Exercise task 1 —
In the forum thread about regular expression matches, which options does The Regulator report using?
Exercise task 2 —
Transcribe the forum thread about regular expression matches from "Regex indexRegex = new" to "getting one match.".
Exercise task 3 —
Extend the forum thread about regular expression matches, picking up right after its final sentence.

Passage provided —
Start

Regular Expression Matches

Pete Davis

I'm using regular expressions to extract some data and some links from some
web pages. I download the page and then I want to get a list of certain
links.

For building regular expressions, I use an app call The Regulator, which
makes it pretty easy to build and test regular expressions.

As a warning, I'm real weak with regular expressions. Let's say my regular
expression is:

(href=)(?<caturl>.*)(class=title>\[   )

Now, using The Regulator and giving it the source for a particular web page,
I get 8 matches.

According to the regulator, the options it's using are:

Multiline, ignore case, ignore whitespace

In my own code, I'm doing:

Regex indexRegex = new Regex(categoryListRegex,
RegexOptions.Multiline |
RegexOptions.IgnorePatternWhitespace |
RegexOptions.IgnoreCase);
MatchCollection indexMatches = indexRegex.Matches(pageText);

This only returns one match in indexMatches with the same page that I'm
giving The Regulator. It seems that no matter what combination of regex
options I use, I'm only getting one match.

Why is that? How do I get all 8 matches?

Thanks.

pete

Feb 21 '06 #1

Subscribe Post Reply

3326

Kevin Spencer

Hi Pete,

You need to escape the '<' and '>' characters in your Regurlar Expression.
These are used in some flavors of Regular Expression language to indicate a
named group. If the first (<caturl>) is a group name, name both groups or
neither.

--
HTH,

Kevin Spencer
Microsoft MVP
..Net Developer
To a tea you esteem
a hurting back as a wallet.
"Pete Davis" <pdavis68@[nospam]hotmail.com> wrote in message
news:1e******************************@giganews.com ...

I'm using regular expressions to extract some data and some links from
some web pages. I download the page and then I want to get a list of
certain links.

For building regular expressions, I use an app call The Regulator, which
makes it pretty easy to build and test regular expressions.

As a warning, I'm real weak with regular expressions. Let's say my regular
expression is:

(href=)(?<caturl>.*)(class=title>\[   )

Now, using The Regulator and giving it the source for a particular web
page, I get 8 matches.

End

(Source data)

Start

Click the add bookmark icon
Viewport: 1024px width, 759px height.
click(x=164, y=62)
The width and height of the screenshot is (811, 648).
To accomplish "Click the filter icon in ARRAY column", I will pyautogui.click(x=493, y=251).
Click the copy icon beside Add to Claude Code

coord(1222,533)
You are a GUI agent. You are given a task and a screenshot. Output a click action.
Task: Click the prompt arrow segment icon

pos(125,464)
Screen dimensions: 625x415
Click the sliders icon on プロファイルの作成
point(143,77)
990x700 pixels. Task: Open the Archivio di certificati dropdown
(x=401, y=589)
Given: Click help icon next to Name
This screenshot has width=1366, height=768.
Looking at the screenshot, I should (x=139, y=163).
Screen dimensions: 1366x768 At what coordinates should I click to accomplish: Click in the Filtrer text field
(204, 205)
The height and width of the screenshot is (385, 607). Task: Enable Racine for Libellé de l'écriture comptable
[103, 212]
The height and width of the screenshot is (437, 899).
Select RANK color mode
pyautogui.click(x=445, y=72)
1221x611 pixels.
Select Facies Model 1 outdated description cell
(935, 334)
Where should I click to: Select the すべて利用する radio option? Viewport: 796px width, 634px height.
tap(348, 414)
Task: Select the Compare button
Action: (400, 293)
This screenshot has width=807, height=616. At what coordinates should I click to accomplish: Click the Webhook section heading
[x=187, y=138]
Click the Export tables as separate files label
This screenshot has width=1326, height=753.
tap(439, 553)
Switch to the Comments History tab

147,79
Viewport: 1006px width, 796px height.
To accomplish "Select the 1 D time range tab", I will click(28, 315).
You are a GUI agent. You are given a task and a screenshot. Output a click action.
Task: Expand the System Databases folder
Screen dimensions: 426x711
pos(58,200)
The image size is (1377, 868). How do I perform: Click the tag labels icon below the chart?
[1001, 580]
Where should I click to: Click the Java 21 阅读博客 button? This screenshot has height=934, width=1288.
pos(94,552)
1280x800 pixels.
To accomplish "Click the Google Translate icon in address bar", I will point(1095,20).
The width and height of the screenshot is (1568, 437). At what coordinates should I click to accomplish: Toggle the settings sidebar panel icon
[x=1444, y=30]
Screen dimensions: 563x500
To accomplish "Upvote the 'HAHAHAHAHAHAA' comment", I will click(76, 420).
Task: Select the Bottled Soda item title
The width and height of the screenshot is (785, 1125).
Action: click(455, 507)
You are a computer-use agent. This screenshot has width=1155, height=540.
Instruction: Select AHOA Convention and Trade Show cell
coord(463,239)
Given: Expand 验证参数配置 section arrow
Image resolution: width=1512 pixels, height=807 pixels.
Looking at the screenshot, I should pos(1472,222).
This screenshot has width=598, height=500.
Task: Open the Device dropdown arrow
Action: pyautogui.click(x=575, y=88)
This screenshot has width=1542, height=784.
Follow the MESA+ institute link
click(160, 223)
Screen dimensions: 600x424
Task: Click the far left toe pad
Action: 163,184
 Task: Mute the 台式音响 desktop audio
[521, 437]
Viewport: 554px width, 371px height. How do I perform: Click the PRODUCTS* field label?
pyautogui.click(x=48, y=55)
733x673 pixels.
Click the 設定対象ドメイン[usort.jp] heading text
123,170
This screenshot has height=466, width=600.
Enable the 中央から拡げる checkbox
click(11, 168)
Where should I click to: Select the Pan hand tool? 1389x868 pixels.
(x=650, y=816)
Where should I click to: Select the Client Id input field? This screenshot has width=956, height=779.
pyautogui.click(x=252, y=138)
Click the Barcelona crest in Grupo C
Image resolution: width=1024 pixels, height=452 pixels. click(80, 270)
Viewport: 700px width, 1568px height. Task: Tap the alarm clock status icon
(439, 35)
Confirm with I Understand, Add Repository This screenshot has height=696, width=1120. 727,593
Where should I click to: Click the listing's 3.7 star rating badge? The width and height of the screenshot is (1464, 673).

End

Response 1 —
Multiline, ignore case, and ignore whitespace.

Response 2 —
Regex indexRegex = new Regex(categoryListRegex,
RegexOptions.Multiline |
RegexOptions.IgnorePatternWhitespace |
RegexOptions.IgnoreCase);
MatchCollection indexMatches = indexRegex.Matches(pageText);

This only returns one match in indexMatches with the same page that I'm
giving The Regulator. It seems that no matter what combination of regex
options I use, I'm only getting one match.

Response 3 —
According to the regulator, the options it's using are:

Multiline, ignore case, ignore whitespace

In my own code, I'm doing:

Regex indexRegex = new Regex(categoryListRegex,
RegexOptions.Multiline |
RegexOptions.IgnorePatternWhitespace |
RegexOptions.IgnoreCase);
MatchCollection indexMatches = indexRegex.Matches(pageText);

This only returns one match in indexMatches with the same page that I'm
giving The Regulator. It seems that no matter what combination of regex
options I use, I'm only getting one match.

Why is that? How do I get all 8 matches?

Thanks.

pete

Feb 21 '06 #2

Pete Davis

Well, there are 3 groups. <caturl> is a group name. The other 2 are unnamed.
Why do they need to be named if <caturl> is named? I'm not interested in the
other groups. I'm simply using them as "delimiters" for lack of a better
word.

I've modified the expression to look like this:

(href=)(?<caturl>.*)(class=title.*\[   )

This gives the exact same results.

The escaping stuff gets a little confusing because the regular expressions
are actually stored in an XML file, so they get escaped for that.

In the XML file that looks like:

(href=)(?<caturl>.*)(class=title.*\[&nbsp;&nbsp;&nbsp;)

This still isn't returning multiple results. Just the last match. I don't
think the < was the problem.

Pete

"Kevin Spencer" <ke***@DIESPAMMERSDIEtakempis.com> wrote in message
news:%2****************@TK2MSFTNGP11.phx.gbl...

Hi Pete,

You need to escape the '<' and '>' characters in your Regurlar Expression.
These are used in some flavors of Regular Expression language to indicate
a named group. If the first (<caturl>) is a group name, name both groups
or neither.

--
HTH,

Kevin Spencer
Microsoft MVP
.Net Developer
To a tea you esteem
a hurting back as a wallet.
"Pete Davis" <pdavis68@[nospam]hotmail.com> wrote in message
news:1e******************************@giganews.com ...
I'm using regular expressions to extract some data and some links from
some web pages. I download the page and then I want to get a list of
certain links.

For building regular expressions, I use an app call The Regulator, which
makes it pretty easy to build and test regular expressions.

As a warning, I'm real weak with regular expressions. Let's say my
regular expression is:

(href=)(?<caturl>.*)(class=title>\[   )

Now, using The Regulator and giving it the source for a particular web
page, I get 8 matches.

According to the regulator, the options it's using are:

Multiline, ignore case, ignore whitespace

In my own code, I'm doing:

Regex indexRegex = new Regex(categoryListRegex,
RegexOptions.Multiline |
RegexOptions.IgnorePatternWhitespace |
RegexOptions.IgnoreCase);
MatchCollection indexMatches = indexRegex.Matches(pageText);

This only returns one match in indexMatches with the same page that I'm
giving The Regulator. It seems that no matter what combination of regex
options I use, I'm only getting one match.

Why is that? How do I get all 8 matches?

Thanks.

pete

Feb 21 '06 #3

Pete Davis

I found the solution to the problem, so now if someone could explain why,
I'd appreciate that:

The solution is to replace carriage returns with line feeds.

If I do that, I get all 8 results instead of the 1 result I was getting.

Now, can anyone tell me WHY? And aren't there other regex options for
dealing with that without having to change the source text?

Thanks.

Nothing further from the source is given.